As an Afghanistan historian fluent in Persian, Urdu, as well as the dialects and classical languages of the region, Barry is painfully familiar with the Taliban’s tyrannical repression of scholarship.

“Daesh has done an enormous service to the Taliban,” he noted, referring to the Islamic State (IS) group. “Daesh’s actions were so heinous, they made the Taliban look more moderate and Western powers will work with the Taliban to try to limit Daesh,” he predicted.

The future for a country resigned to the “moderation” of the Taliban against the excesses of the IS group’s Khorasan branch, the IS-K, is utterly bleak for Barry and he has no patience for putting a positive spin on what he sees as a disaster.

Classes go online

This week, at the start of a new semester, AUAF classes went online, beginning with a “two-week study group period for the students and faculty to get together and process what’s happening. It’s a buffer period for everyone to get back and reconnect. On September 15, the credit-bearing classes begin,” explained Fontan.

The move online began last year with the Covid-19 crisis, giving students, staff and technical teams valuable lessons in virtual learning. Despite the security crisis this year, Fontan is confident of the university’s cybersecurity measures, explaining that the system only allows university email logins and “everything is centralised and secured”.

While Fontan is a professor of peace and conflict studies, as the university’s vice president of academic affairs her role entails “coordinating the teaching efforts and making sure the trains run on time,” she explained.
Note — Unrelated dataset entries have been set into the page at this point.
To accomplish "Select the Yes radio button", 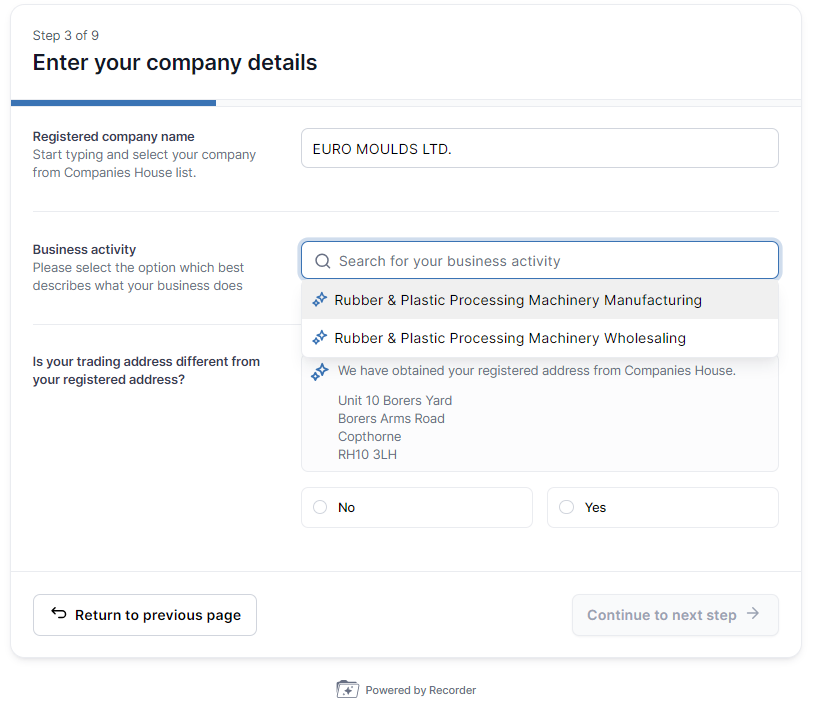I will click(x=566, y=507).
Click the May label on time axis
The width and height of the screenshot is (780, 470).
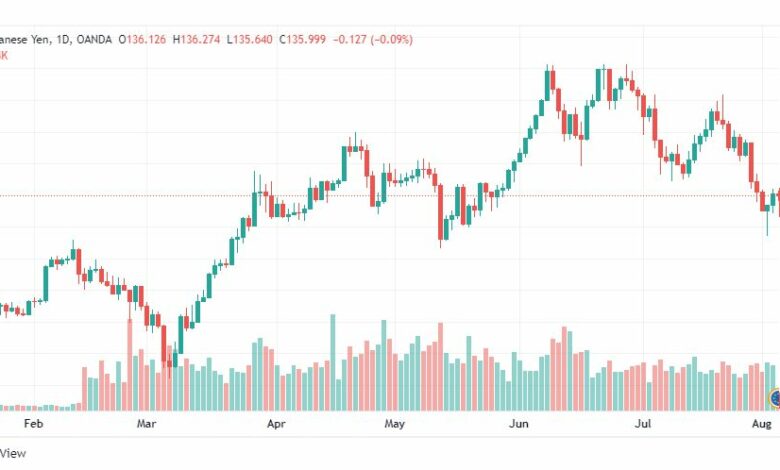[394, 424]
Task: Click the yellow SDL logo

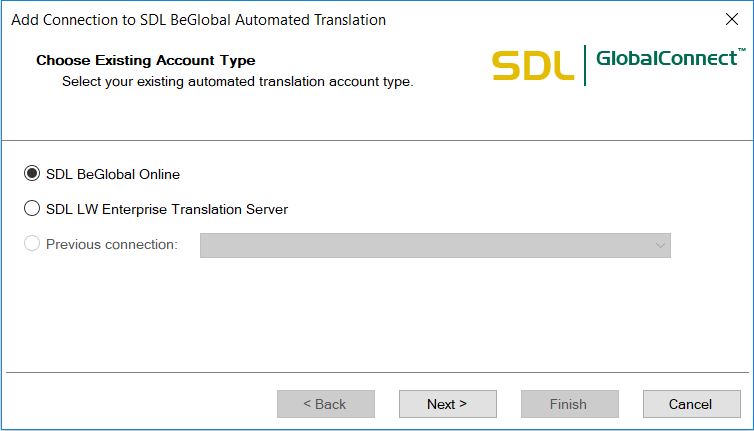Action: 532,66
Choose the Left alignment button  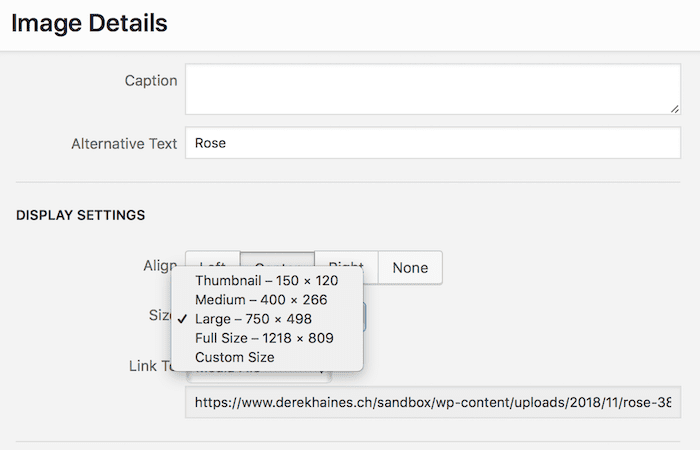click(x=212, y=258)
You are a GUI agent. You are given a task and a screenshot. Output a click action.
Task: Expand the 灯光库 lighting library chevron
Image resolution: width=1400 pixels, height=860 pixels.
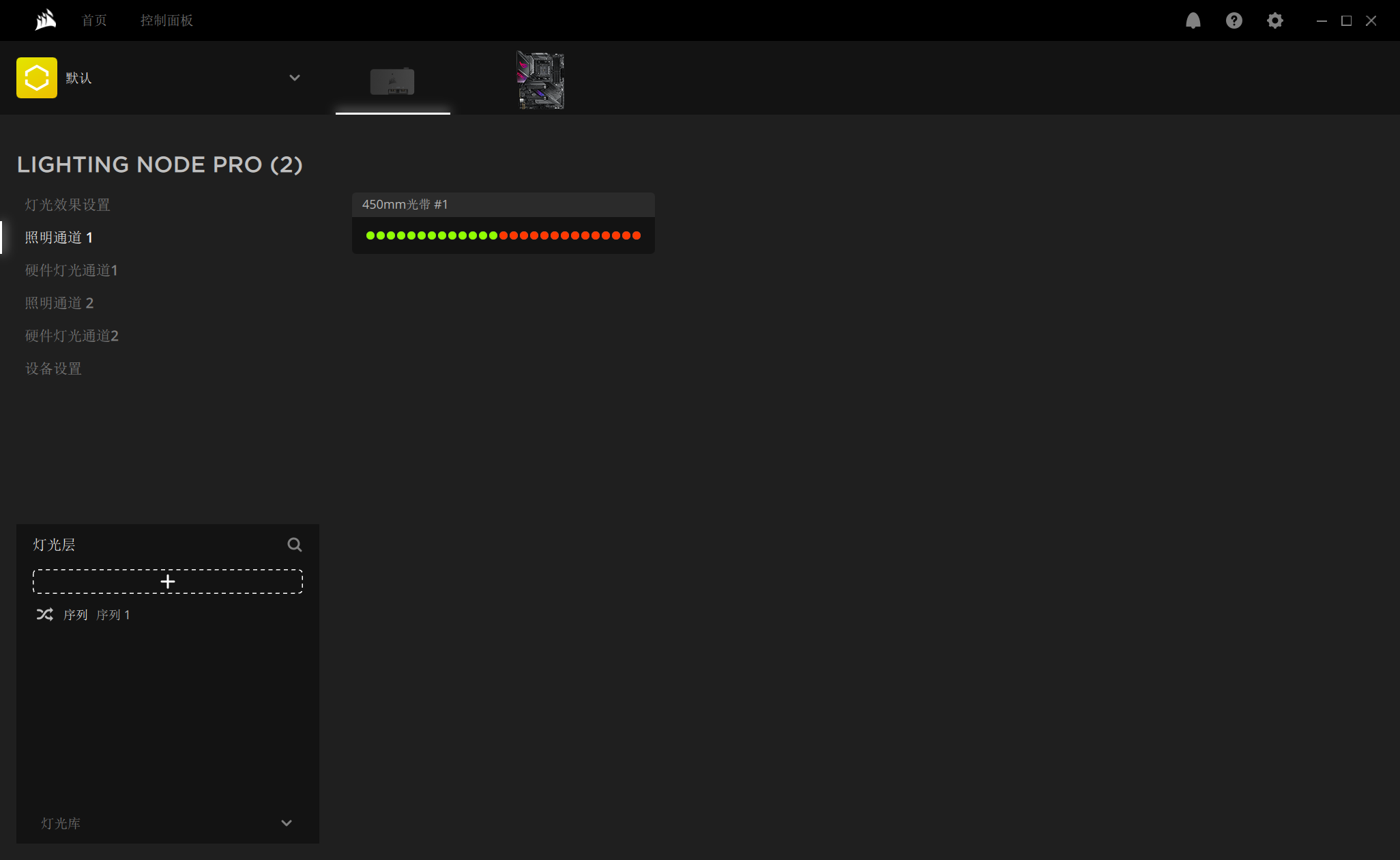[x=287, y=823]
That involves “dropping in on [online] classes, showing them that I’m there with them and making sure things are okay,” said Fontan.
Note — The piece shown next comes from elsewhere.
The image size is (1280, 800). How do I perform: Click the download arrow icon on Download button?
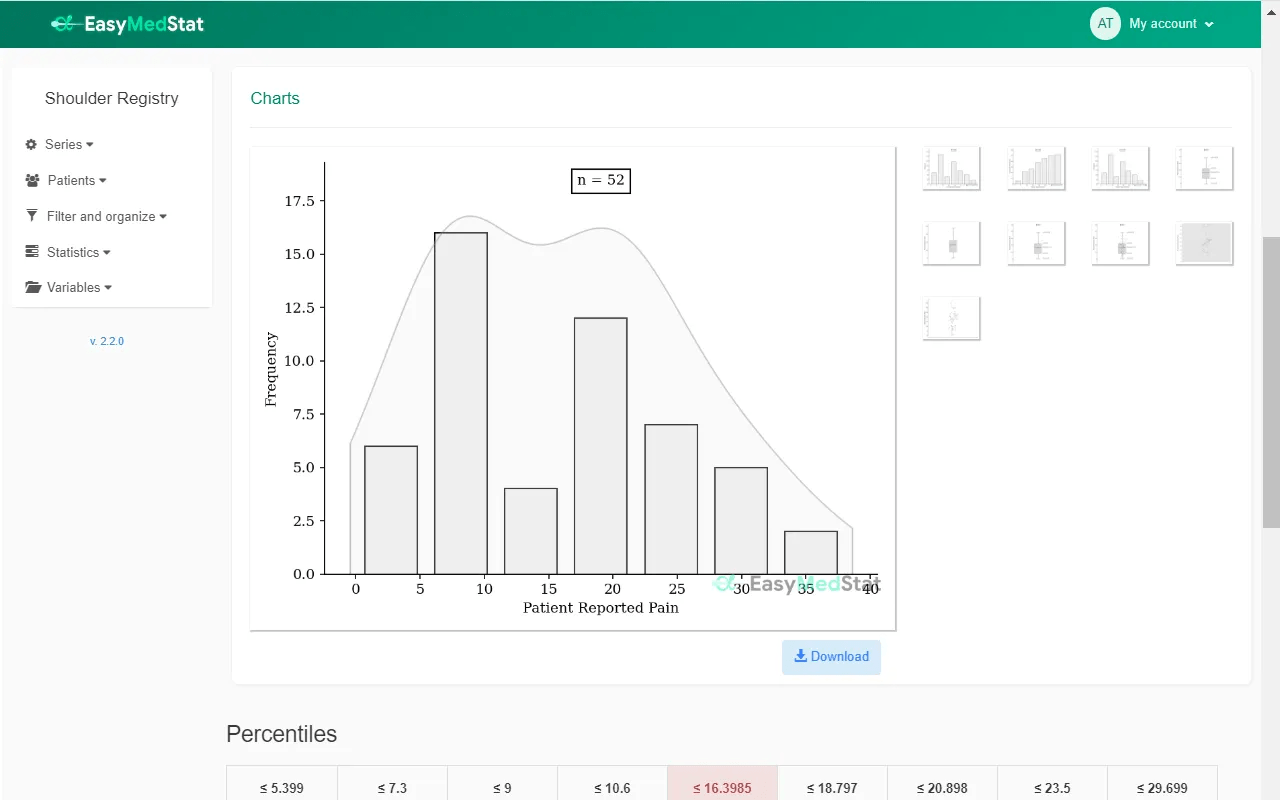(800, 656)
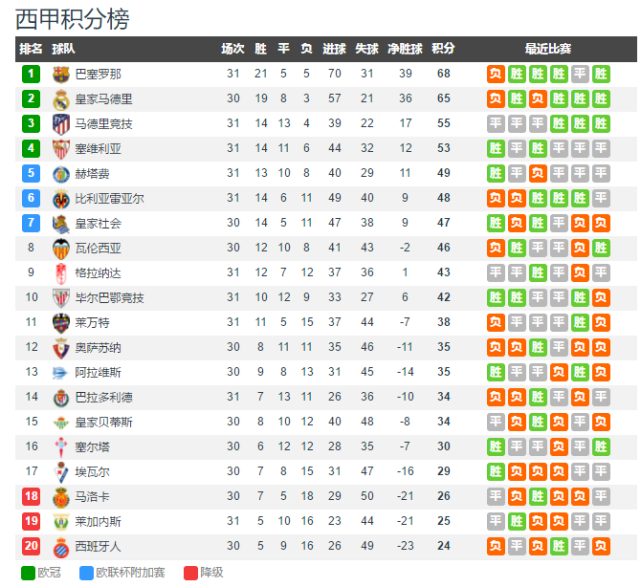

Her assessment of the students’ reception to the online classes is positive, for the most, under the circumstances. “Some students feel happy to be starting the semester online. It’s the only consistency at a moment in their lives when they don’t know what’s happening to them, their country, their neighborhoods,” she explained. “Others feel they are not in a state to concentrate on their studies, the situation is too overwhelming, and they felt threatened by their association with the university. But the overall feeling is a relief to be allowed to be back with the community, even if it’s online, to allow everyone to process what’s happening.”

Barry’s appraisal of his online session, which included initial technical glitches under the new circumstances, was less affirmative. “It’s terrifying to be reaching out to people trying to speak in whispers, hiding in corners of their homes in terror of being discovered for connecting with us,” he explained.
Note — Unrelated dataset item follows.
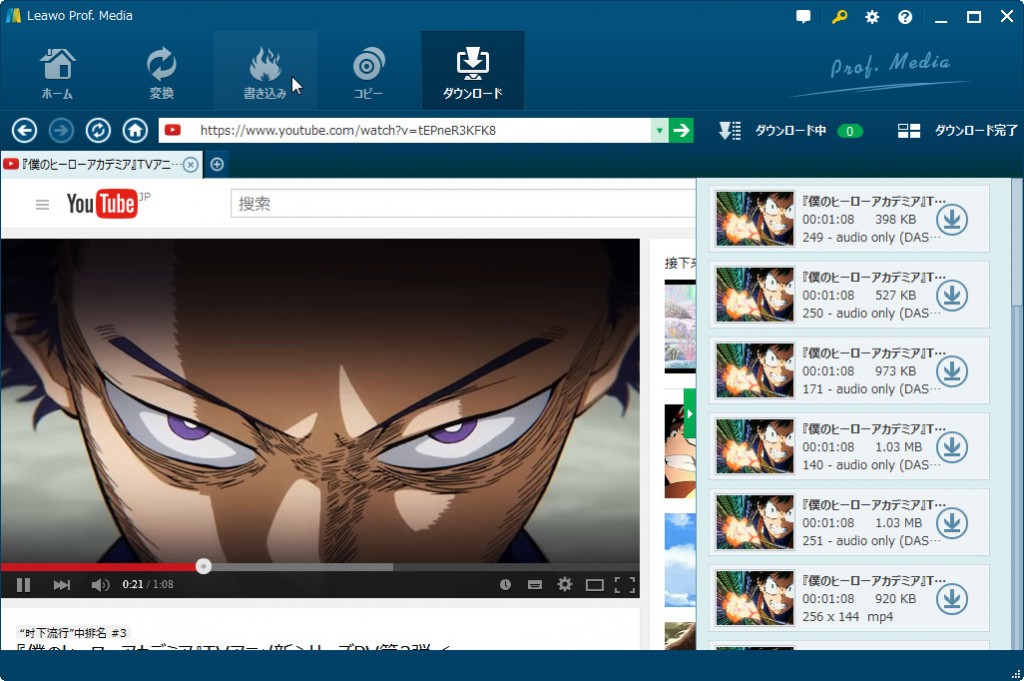Go to browser home page icon
This screenshot has height=681, width=1024.
(135, 130)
The university administration in exile have been at pains to assert that an August 29 New York Times  report quoting AUAF president, Ian Bickford, as saying that the university had shared the students’ names with the US military, and that the US military’s protocol was to share that information with the Taliban to coordinate airport access, was false. An August 30 correction noted that Bickford “did not say the US military had shared with the Taliban a list of students trying to leave Afghanistan”.

Since their takeover, the Taliban have conducted intimidating house searches to identify Afghans who worked for the government or “collaborated” with the foreign invaders. For Afghans left to their fates, the US military’s conduct during the disastrous withdrawal – including abandoning its main Bagram base in the night without informing their Afghan counterparts – gives them little cause for reassurance.

As an American who voted for Biden, Barry is incensed with the way his president pulled his country out of a region he has long studied. Barry is careful to explain that he speaks “on behalf of the entire faculty, both international and national, in denouncing this moral disgrace”. AUAF’s teaching and administrative staff, he notes, is currently working “with no salaries, purely out of humanitarian concern” since the university’s funds are frozen.

“When the staff, dispersed across the world, discuss the way the US government has treated the American University of Afghanistan, the word that keeps emerging is ‘abject’,” he explained. “Academic excellence is a moral commitment. We played with something with which one does not toy.”